The #map Method
July 12, 2015
Before reading this blog post, I must mention that I am writing this to help further my own understanding of the topic, so if there are errors: 1) I will fix them — 2) It’s a work in progress.
The #map Method
#Map is an extremely useful method in Ruby. Think of it as the ‘collector’ method (I suppose that’s why you can also call it with `.collect`). When you’re doing a collection operation in Ruby, you are working over a set of collected data through iteration, transformation, ordering/sorting, or even filtering. Each has a specific purpose or duty when performing an action on a collection.
The #map method is one such “collection-transformation” operation. It will transform one collection into another collection. In this case, #map always returns an array. The reason for that is because it is a defined #enumerable. When using the class Enumerable, the class must define an instance of `each` which is the crux of the Enumerable class. The objects that fall within are tasked with various collection behaviors (as mentioned above).

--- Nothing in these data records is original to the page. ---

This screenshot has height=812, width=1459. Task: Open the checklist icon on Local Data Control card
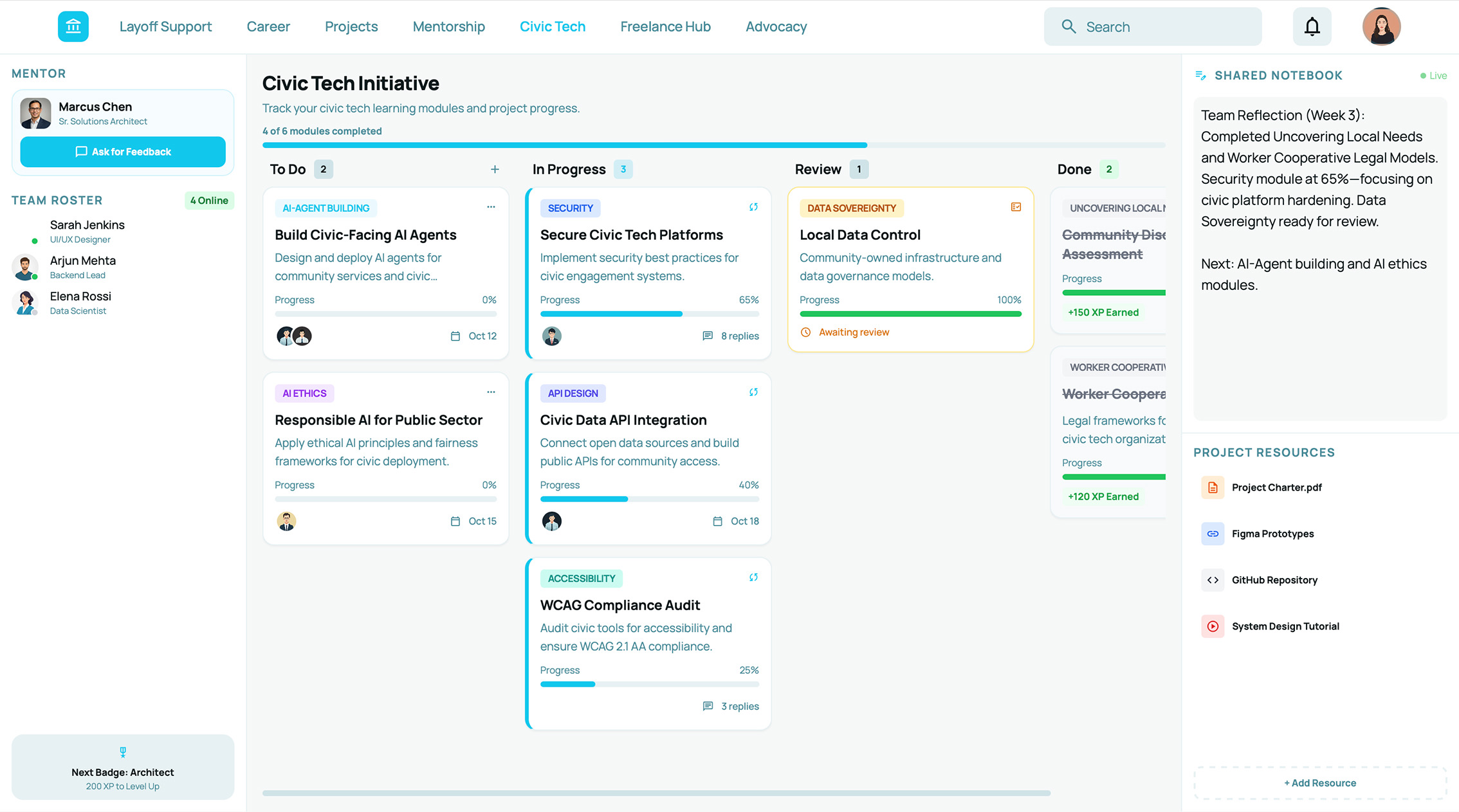1016,207
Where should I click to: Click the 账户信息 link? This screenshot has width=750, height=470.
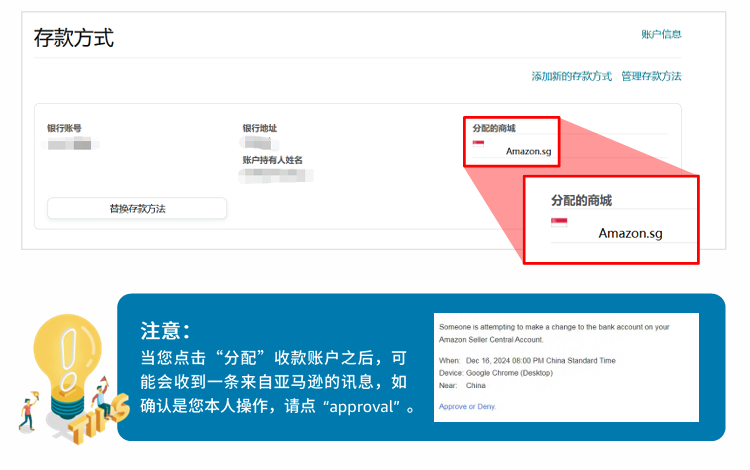(661, 34)

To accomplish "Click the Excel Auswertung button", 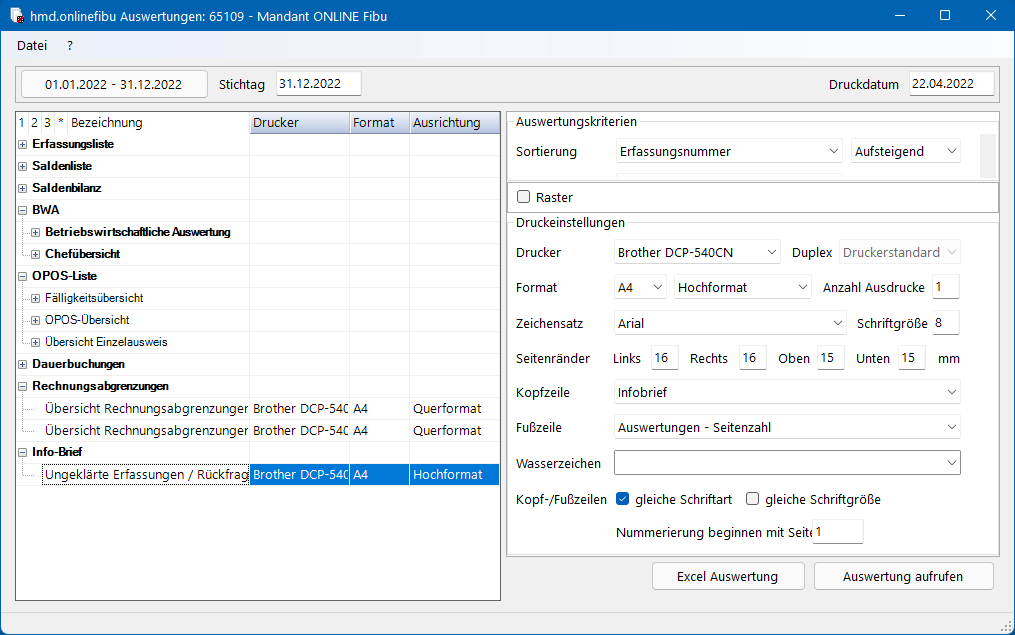I will [727, 577].
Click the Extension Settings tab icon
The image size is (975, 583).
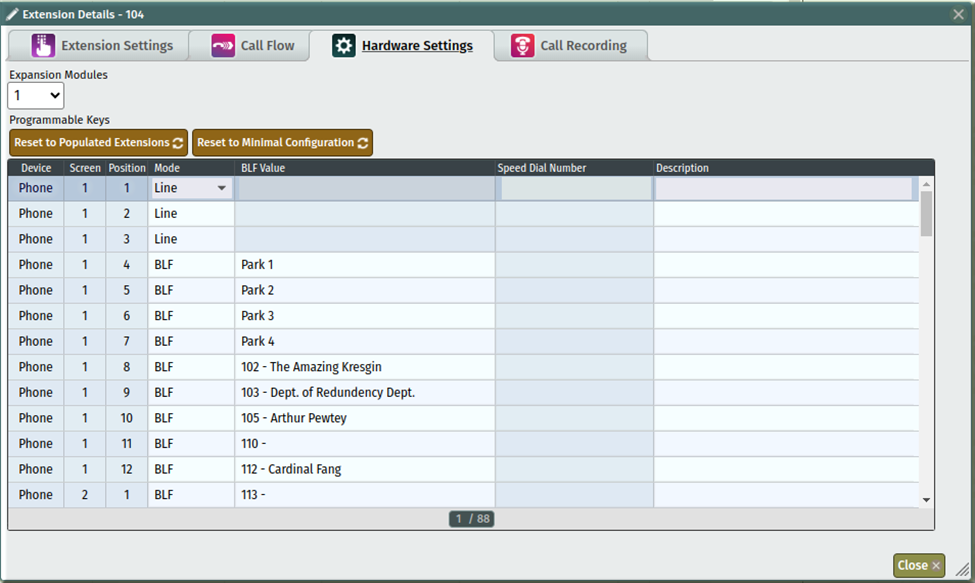pos(43,46)
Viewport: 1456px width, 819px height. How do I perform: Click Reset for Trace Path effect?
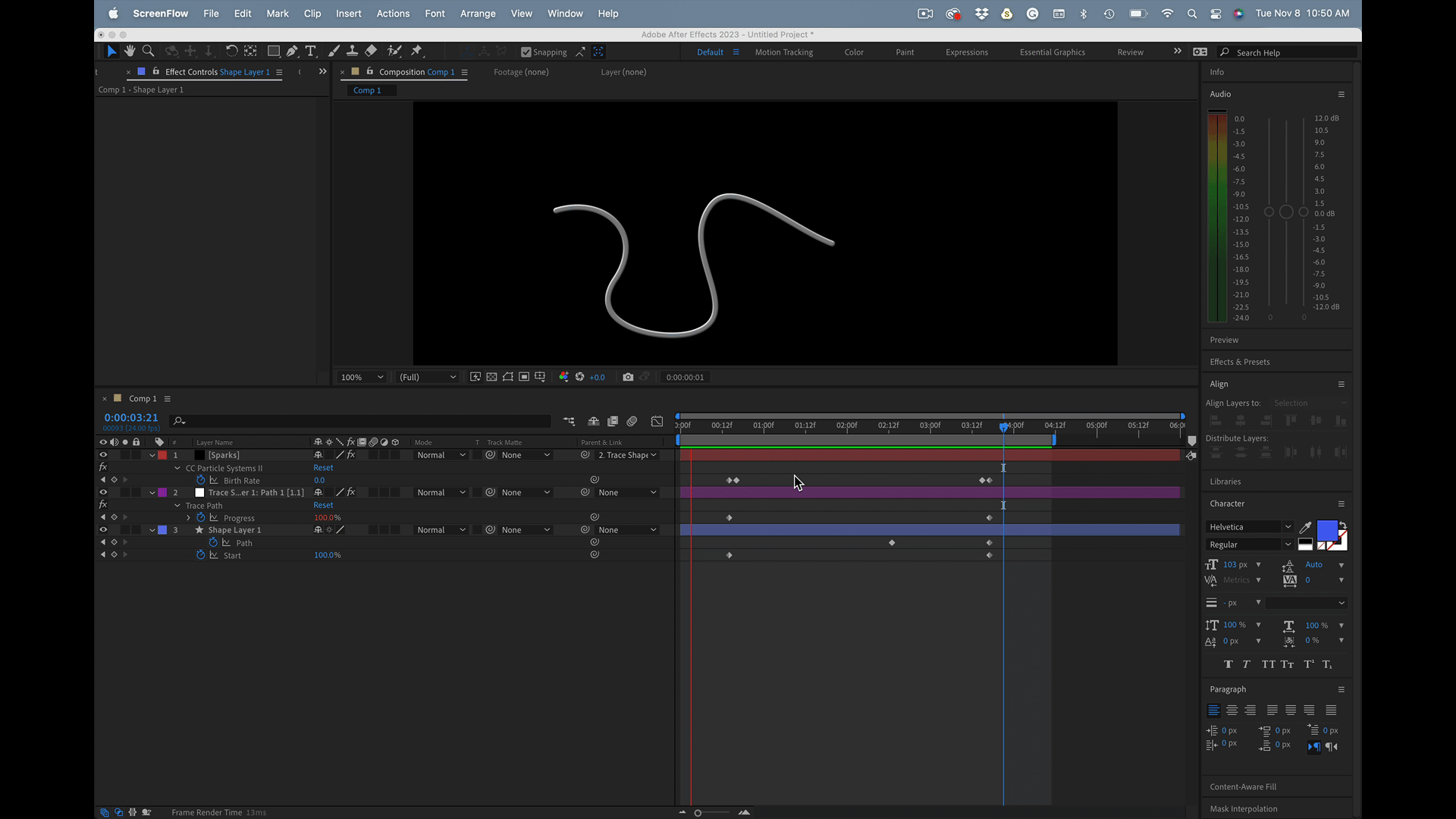coord(323,505)
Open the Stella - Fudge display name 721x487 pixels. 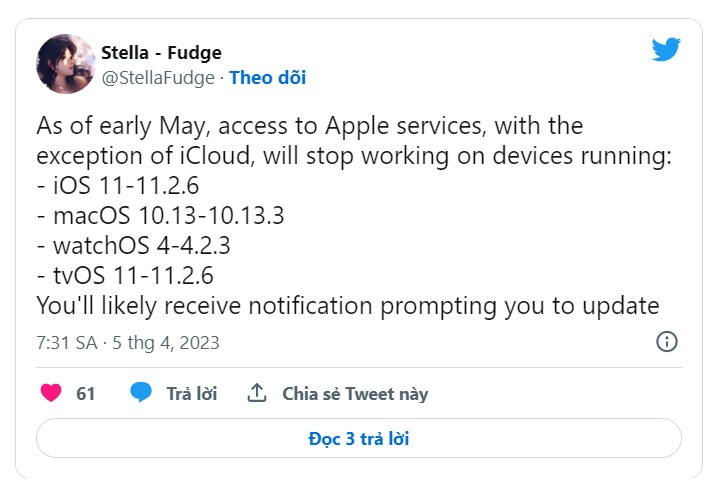click(x=161, y=52)
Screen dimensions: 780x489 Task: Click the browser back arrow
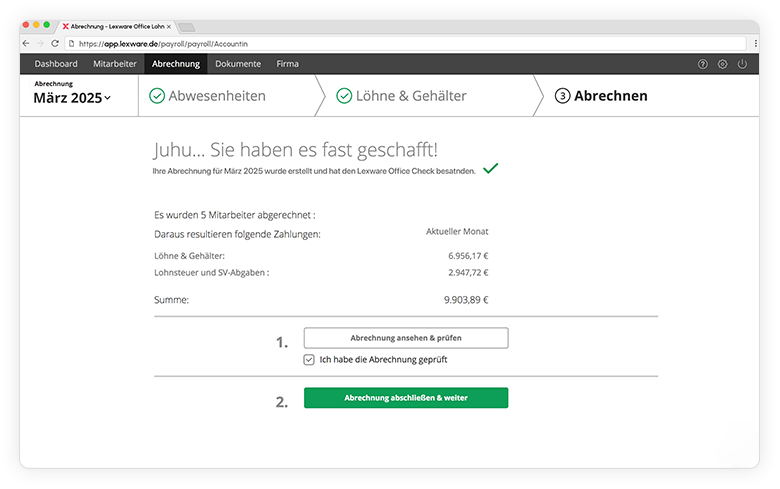[26, 44]
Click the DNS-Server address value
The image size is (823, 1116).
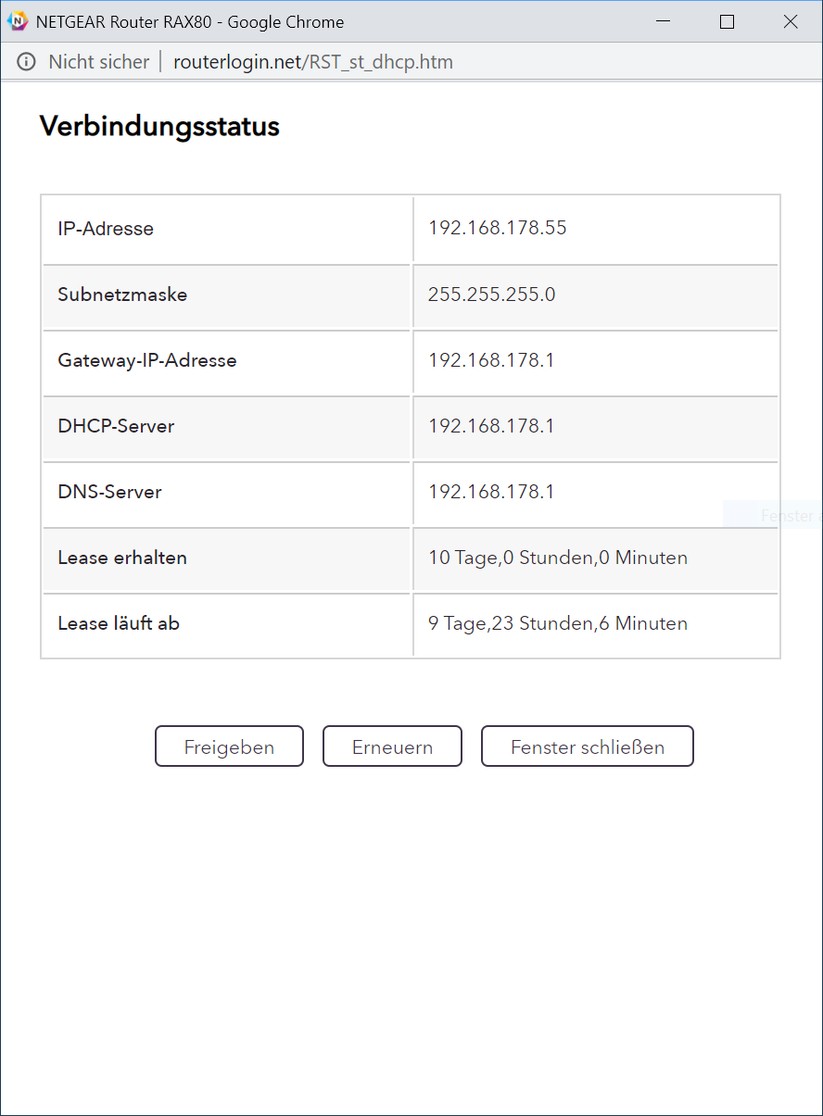pos(491,492)
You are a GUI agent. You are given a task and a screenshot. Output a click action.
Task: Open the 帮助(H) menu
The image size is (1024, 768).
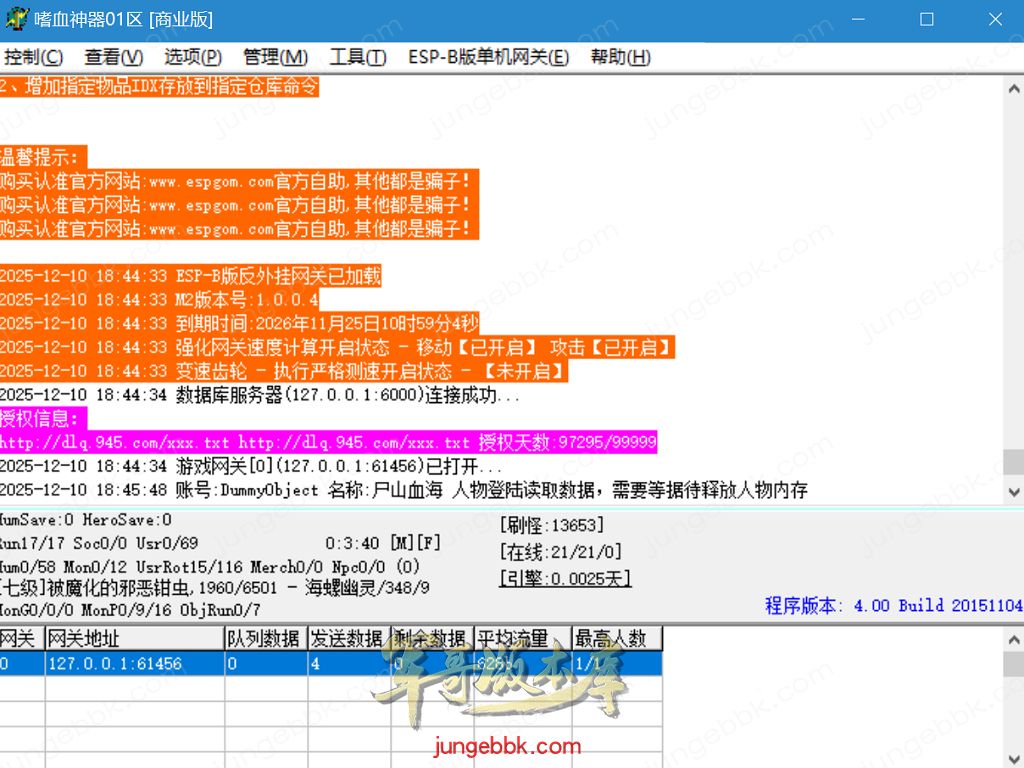[620, 57]
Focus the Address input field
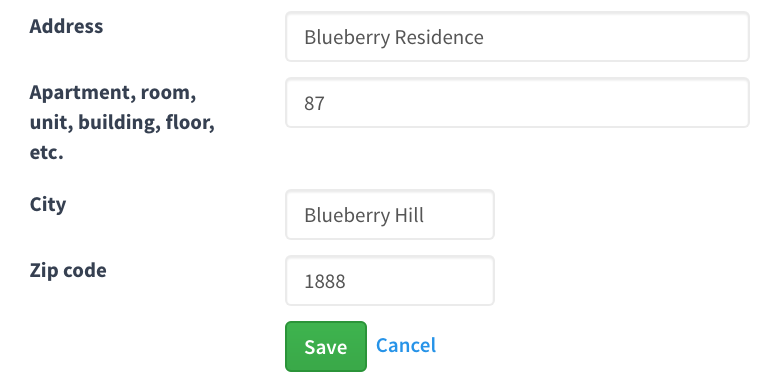Screen dimensions: 782x384 [x=517, y=37]

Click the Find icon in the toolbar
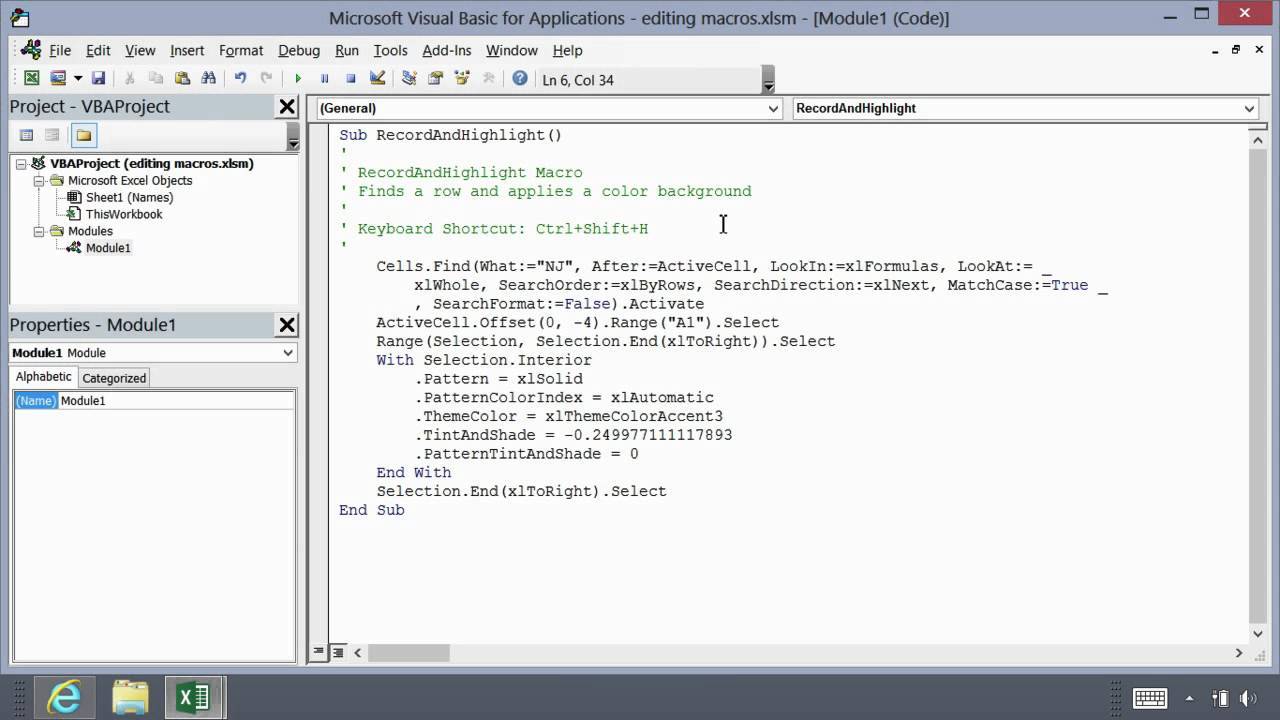[x=210, y=79]
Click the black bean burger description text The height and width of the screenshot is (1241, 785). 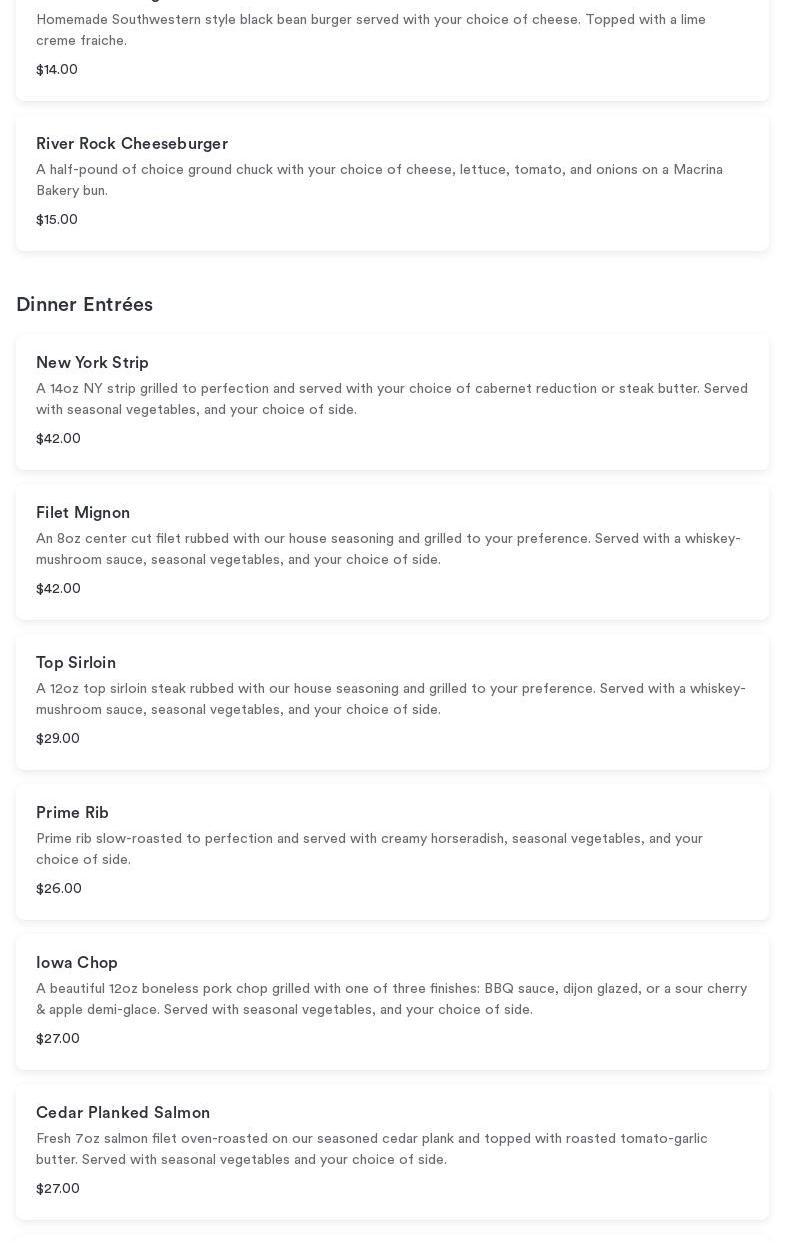[x=370, y=30]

So getting back to the #map method, perhaps it makes more sense now why it is considered the ‘transformation’ operation. As it will return the exact same input it received, except, as an array. It won’t change the positions, or sizing, or even the font. It essentially just… maps it. It’s useful because you can call #map and run it through a block, because #map takes blocks as an argument. You can then call another method on your #map block to return a new array. For example I can call the (.upcase) method (an easy example to understand) with:
.map(&:join)
A collection of data (a set of street addresses for example) and map will iterate through each name and return an array, then #map will call the .upcase method which would ‘transform’ the data into all capital letters. There’s countless other things that #map can do, but I hope this brief introduction made sense. Thanks for reading!